Sayfa Alıntısı:
══════════
Gazetecilik
Henüz kimse unutmamıştır, ABD'nin Fırat'ın doğusundaki PKK unsurlarına binlerce TIR (hükümet 16 bin TIR diyor) silah verdiğini.
Sonra PKK'nın Suriye kolu olan YPG'nin adının, ABD'nin tavsiyesiyle SDG olarak değiştirildiğini, YPG'den biri de değil, bizzat ABD Özel Kuvvetler Komutanı Raymond Thomas açıkladı.
Bundan kısa bir süre sonra bizzat IŞİD'e karşı koalisyon sözcüsü Albay Ryan Dillon tarafından dünyaya ilan edildi: "Suriye'de SDG ile hareket ediyoruz ve Esad rejiminin yardımına ihtiyacımız yok ve hiçbir yardım istemiyoruz, ABD'nin tek ortağı SDG'dir."
Bu arada Afrin Harekâtı ve Soçi Konferansı yapıldı. YPG hemen açıklama yaptı: "ABD ile ortağız, Soçi Konferansını tanımıyoruz."
Daha yakın zamanda (CENTKOM) ABD Merkez Kuvvetler Komutanı James Votel kameraların karşısına geçip, "SDG'ye minnettarız, onlara desteğimiz kesilmeden sürecek" dedi.
Bakmayın ısrarla SDG dediklerine, daha Kasım ayı başında ABD'nin Suriye Özel Temsilcisi James Jeffrey, "PYD'nin aslında PKK'nın Suriye'deki uzantısı olduğunu kendilerinin de bildiğini ve buna rağmen PYD'yi terör örgütü olarak tanımadıklarını" açıkladı. Sonra Ankara'dan uçağa binip, doğruca Menbiç'e gitti ve o PKK'lılar ile görüştü.
Bundan çok kısa bir zaman önce idi, ABD Dışişleri Bakanlığı sözcüsü PYD ile ilişkilerinin süreceğini söyledi ve hemen sonra da bizim başına ödül koyduğumuz PKK elebaşıları, üzerlerinde YPG sembolleri ve Abdullah Öcalan resimleriyle, ABD gaziler günü kutlamalarında ABD askerleriyle yan yana bütün dünyaya görüntü verdi.
Daha çok yazabilirim de bu kadarı yeterli. Bütün bu önemli açıklamaları kimin yaptığı belli.
══════════
Verilen Liste:
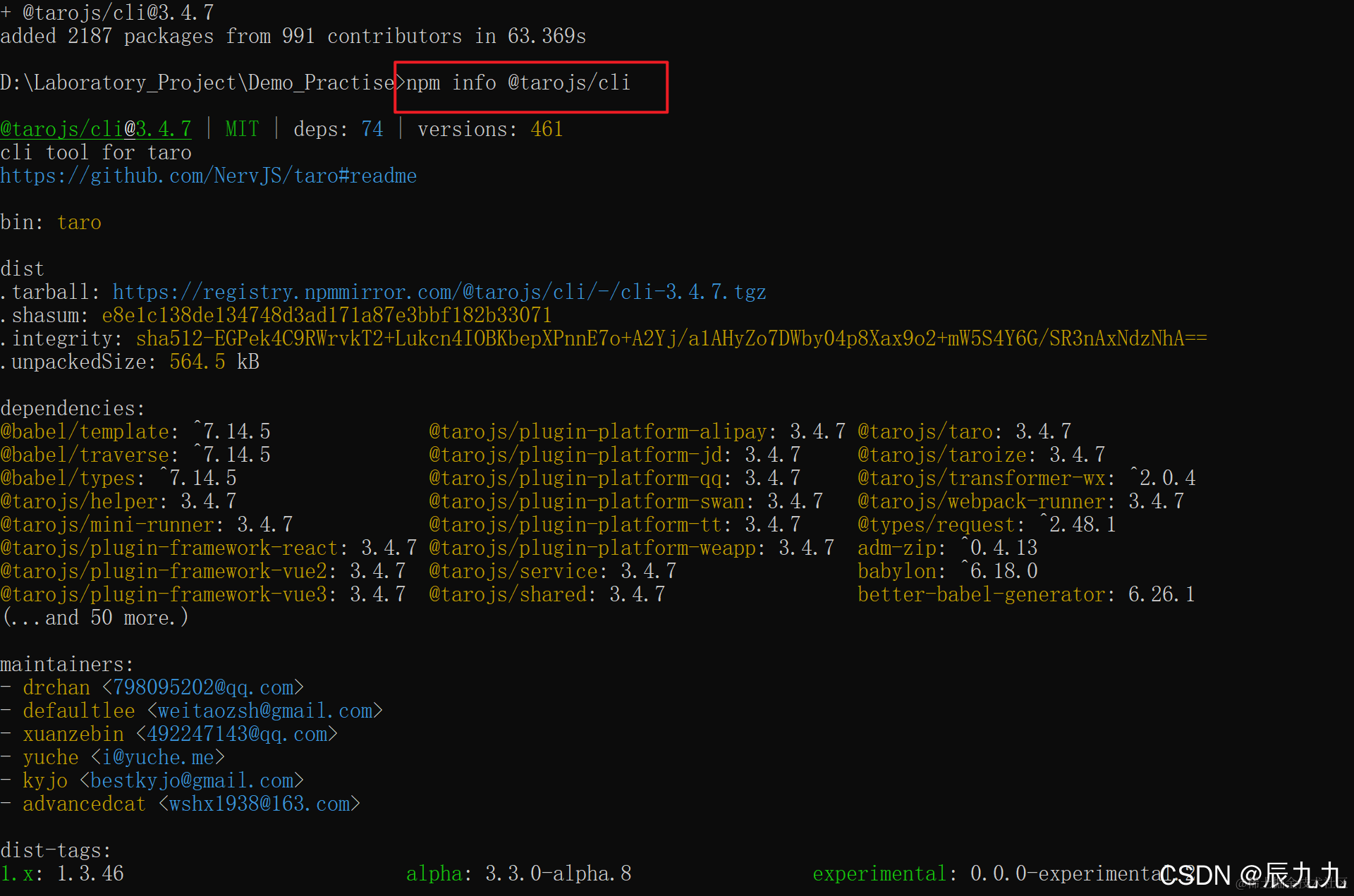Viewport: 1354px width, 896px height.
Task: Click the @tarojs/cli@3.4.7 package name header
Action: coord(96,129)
══════════
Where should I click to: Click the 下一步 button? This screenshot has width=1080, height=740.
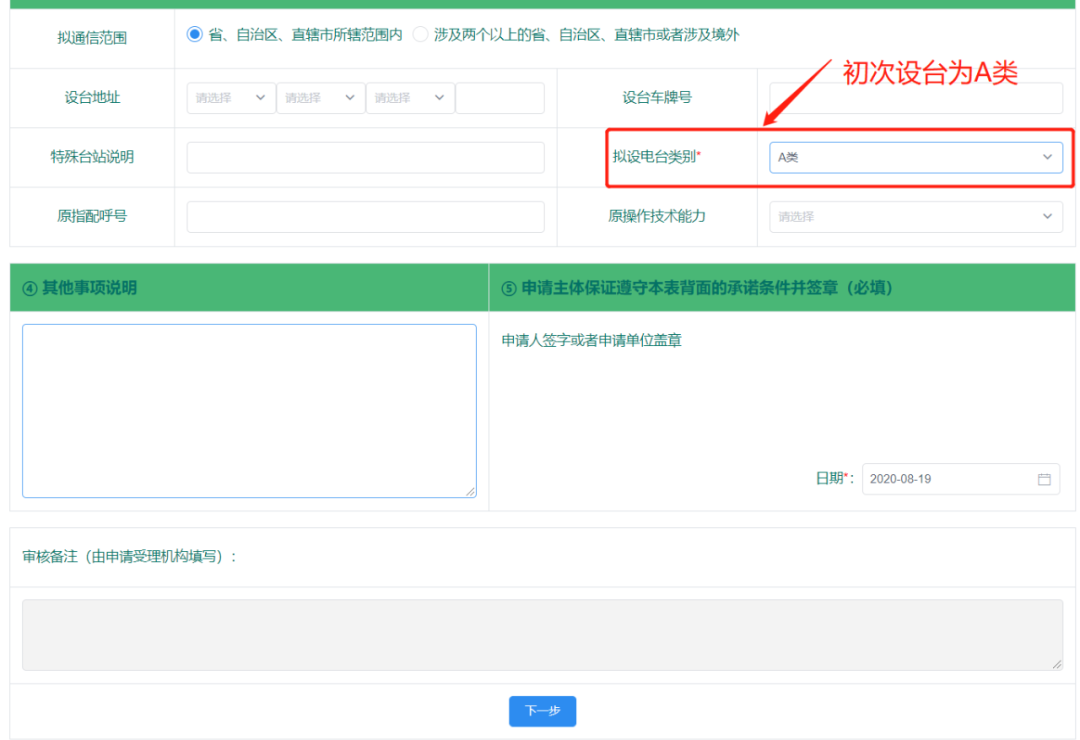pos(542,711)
══════════
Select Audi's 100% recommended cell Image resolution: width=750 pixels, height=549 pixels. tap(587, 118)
══════════
Yapılacak İşler:
1 - Sayfa alıntısında adı ve soyadıyla birlikte anılan tüm kişileri sıralayın.
2 - Sayfa alıntısında "Daha yakın zamanda" ile başlayıp "dünyaya görüntü verdi." ile biten bölümü kelimesi kelimesine aktarın.
Verilen listenin buradaki çalışmayla bir ilgisi yoktur.

Çözümlü Yanıtlar:
1 -
Raymond Thomas
Ryan Dillon
James Votel
James Jeffrey
Abdullah Öcalan

2 -
Daha yakın zamanda (CENTKOM) ABD Merkez Kuvvetler Komutanı James Votel kameraların karşısına geçip, "SDG'ye minnettarız, onlara desteğimiz kesilmeden sürecek" dedi.
Bakmayın ısrarla SDG dediklerine, daha Kasım ayı başında ABD'nin Suriye Özel Temsilcisi James Jeffrey, "PYD'nin aslında PKK'nın Suriye'deki uzantısı olduğunu kendilerinin de bildiğini ve buna rağmen PYD'yi terör örgütü olarak tanımadıklarını" açıkladı. Sonra Ankara'dan uçağa binip, doğruca Menbiç'e gitti ve o PKK'lılar ile görüştü.
Bundan çok kısa bir zaman önce idi, ABD Dışişleri Bakanlığı sözcüsü PYD ile ilişkilerinin süreceğini söyledi ve hemen sonra da bizim başına ödül koyduğumuz PKK elebaşıları, üzerlerinde YPG sembolleri ve Abdullah Öcalan resimleriyle, ABD gaziler günü kutlamalarında ABD askerleriyle yan yana bütün dünyaya görüntü verdi.